TO DO:
Transcribe the material below, starting with the line that contains "Click the APP label above the preview" and going on through the end of the material, and leave the pictures out of your answer.

Pointing material for screenshots and pages
▬▬▬▬▬▬▬▬▬▬

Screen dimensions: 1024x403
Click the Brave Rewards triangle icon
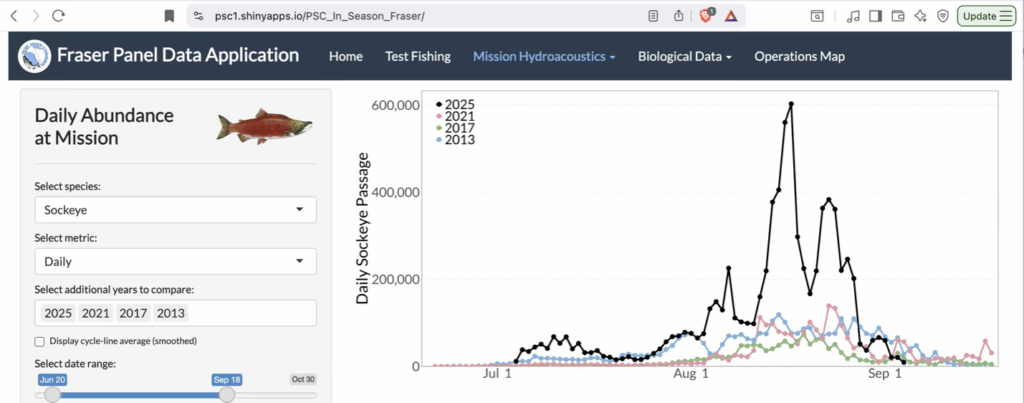pyautogui.click(x=732, y=16)
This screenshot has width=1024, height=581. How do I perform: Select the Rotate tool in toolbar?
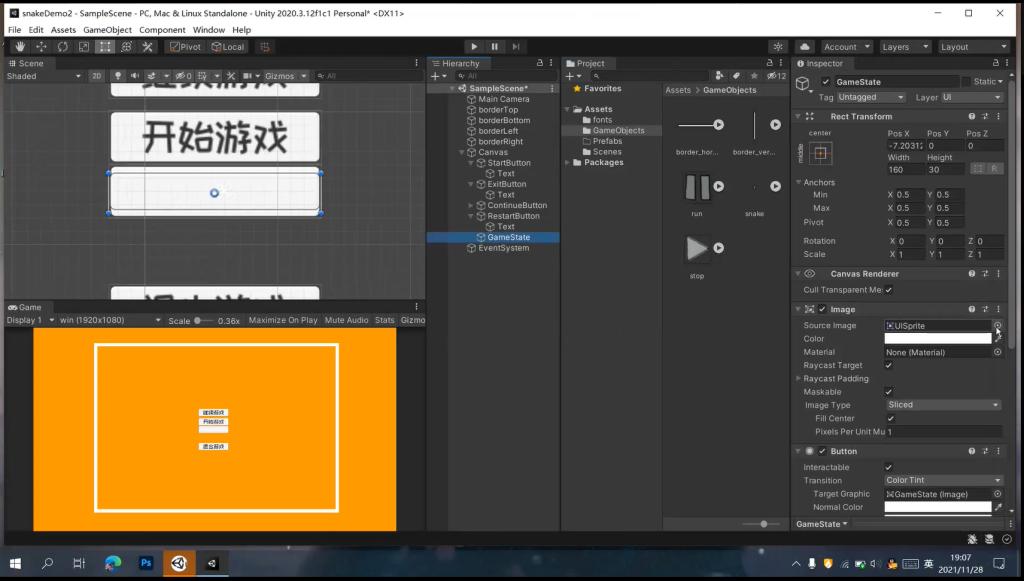(62, 47)
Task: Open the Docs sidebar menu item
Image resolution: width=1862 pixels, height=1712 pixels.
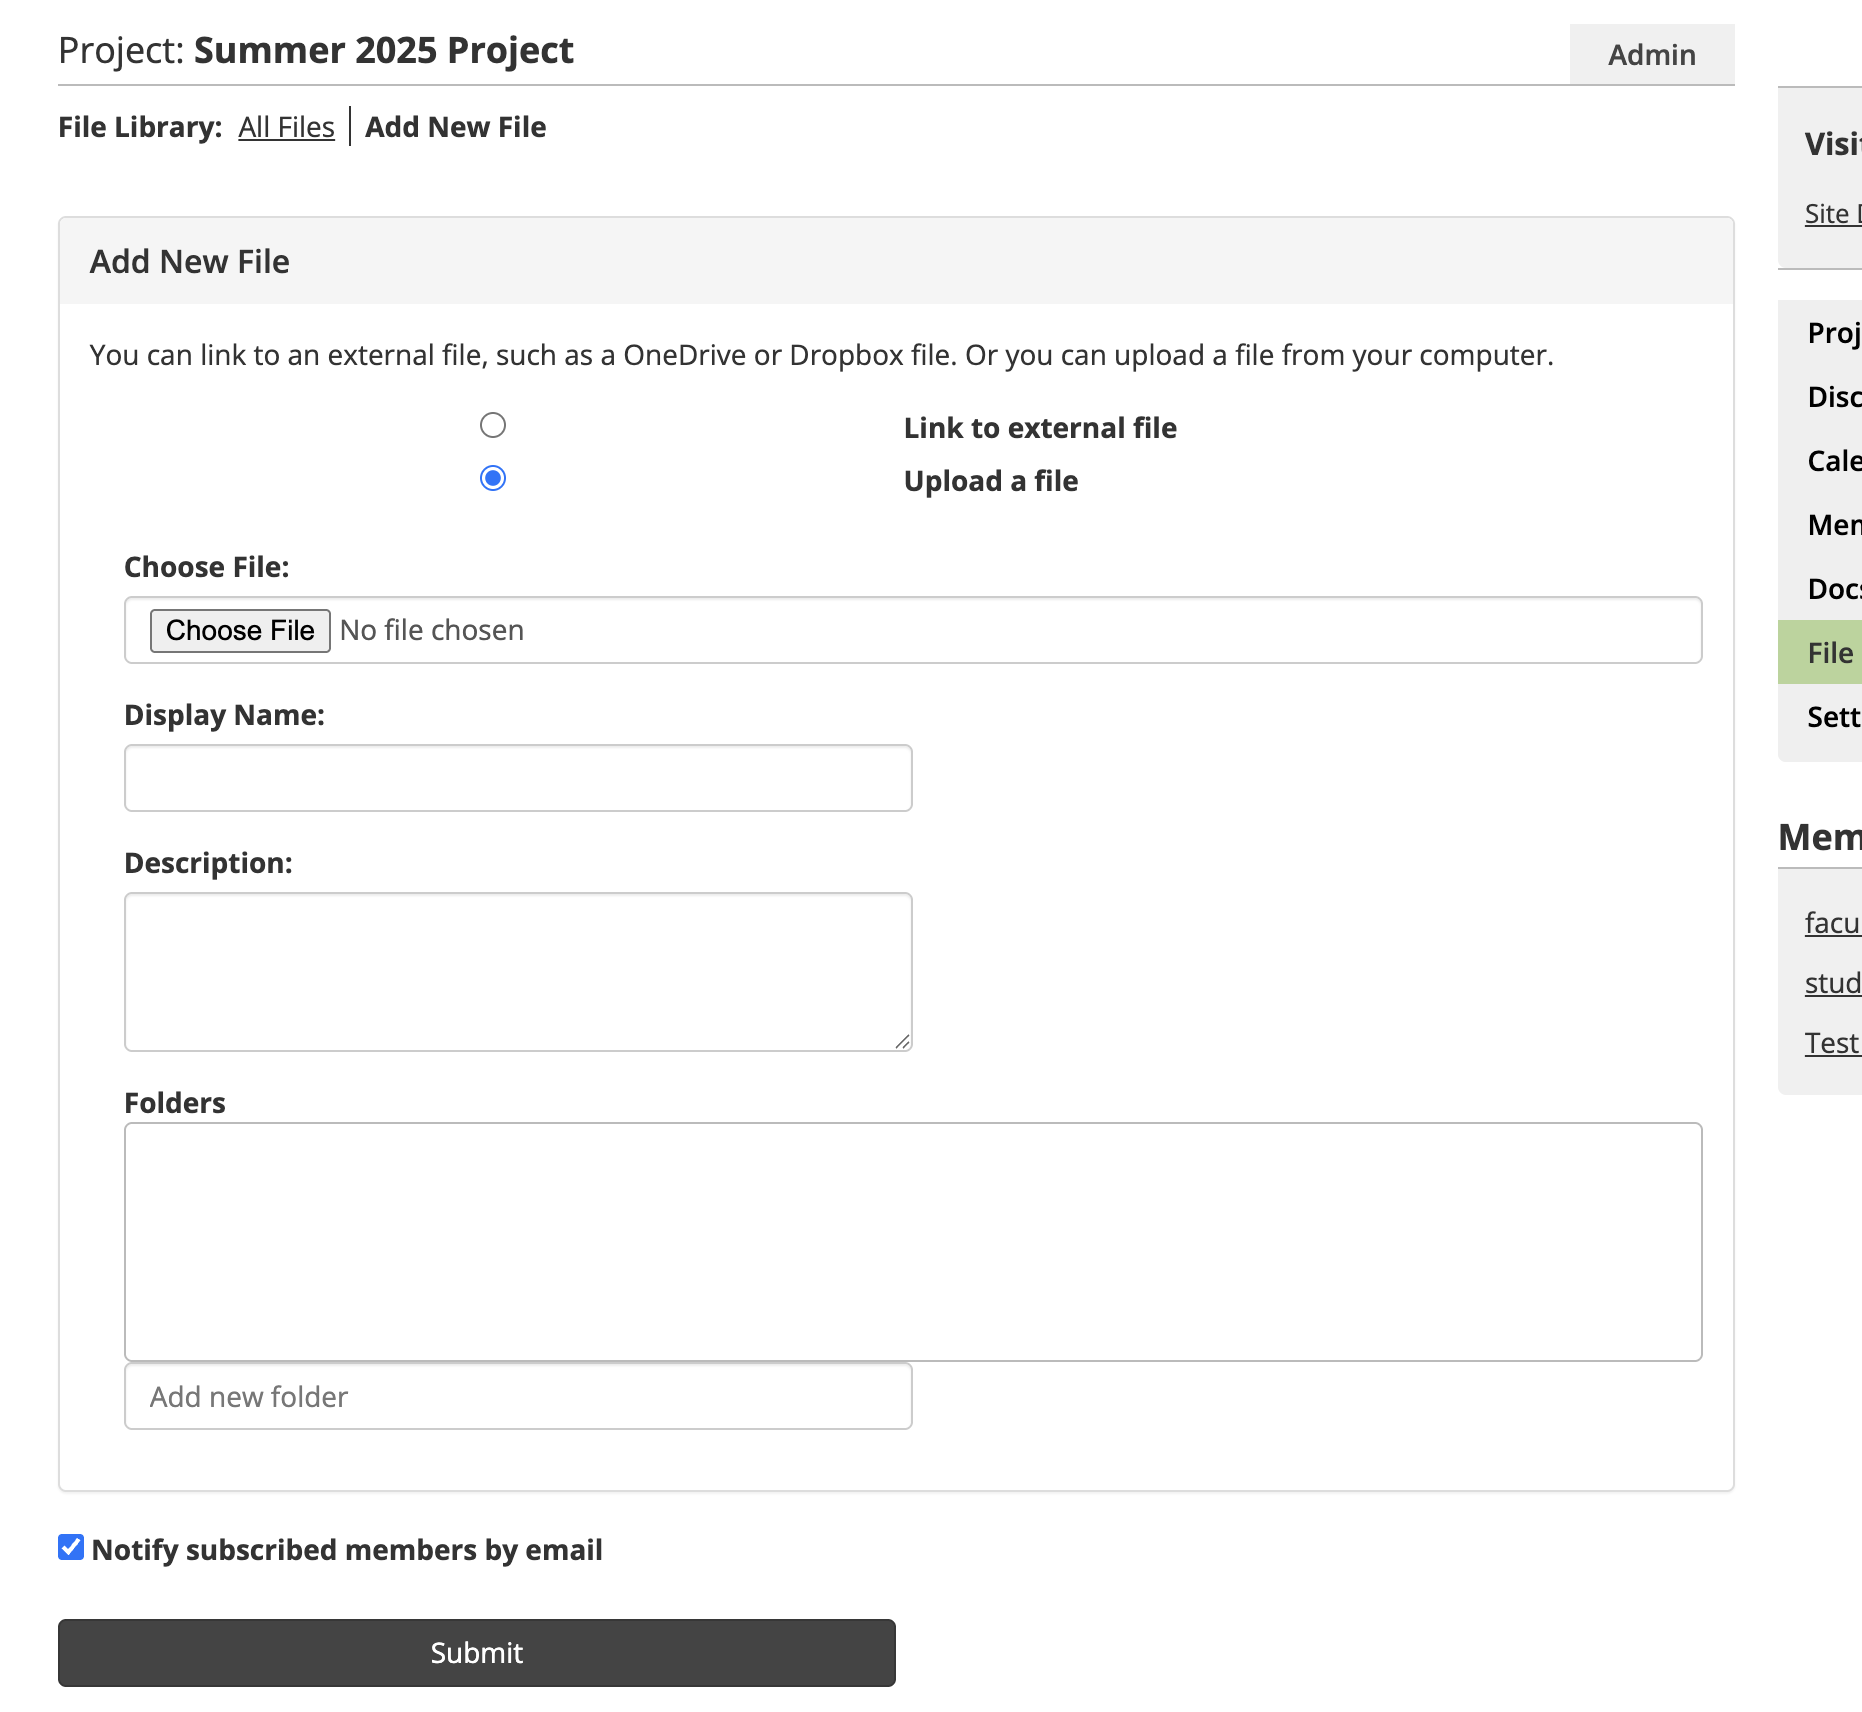Action: 1832,589
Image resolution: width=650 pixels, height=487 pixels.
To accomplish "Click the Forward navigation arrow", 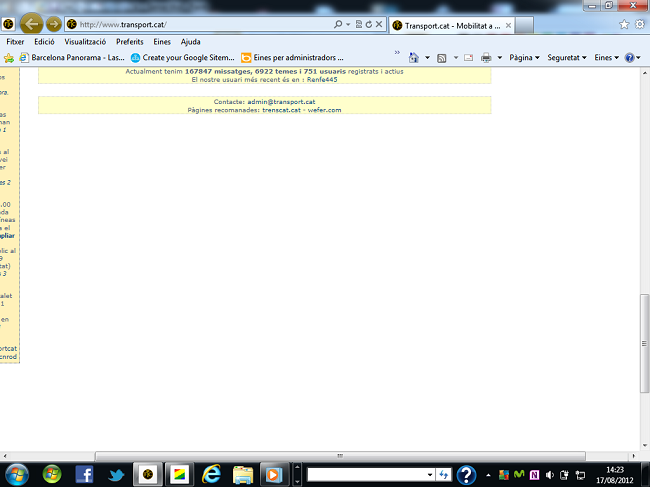I will [x=54, y=23].
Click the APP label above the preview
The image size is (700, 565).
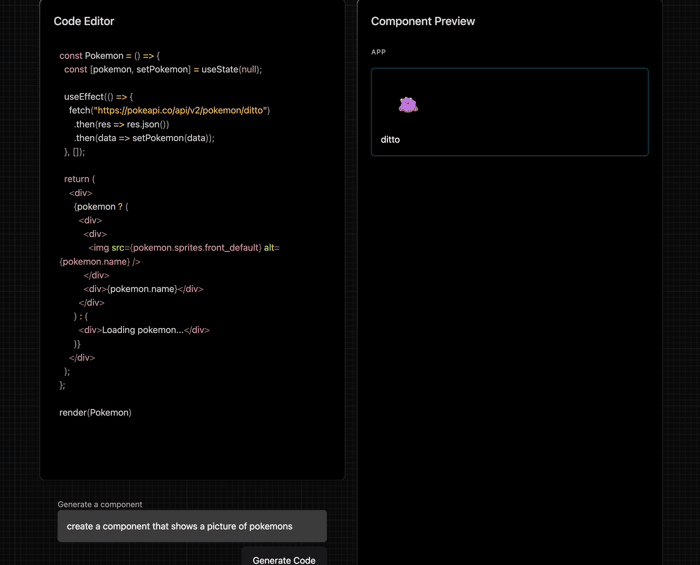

▬▬▬▬▬▬▬▬▬▬

ANSWER TO THIS PROBLEM:
Click the APP label above the preview
The image size is (700, 565).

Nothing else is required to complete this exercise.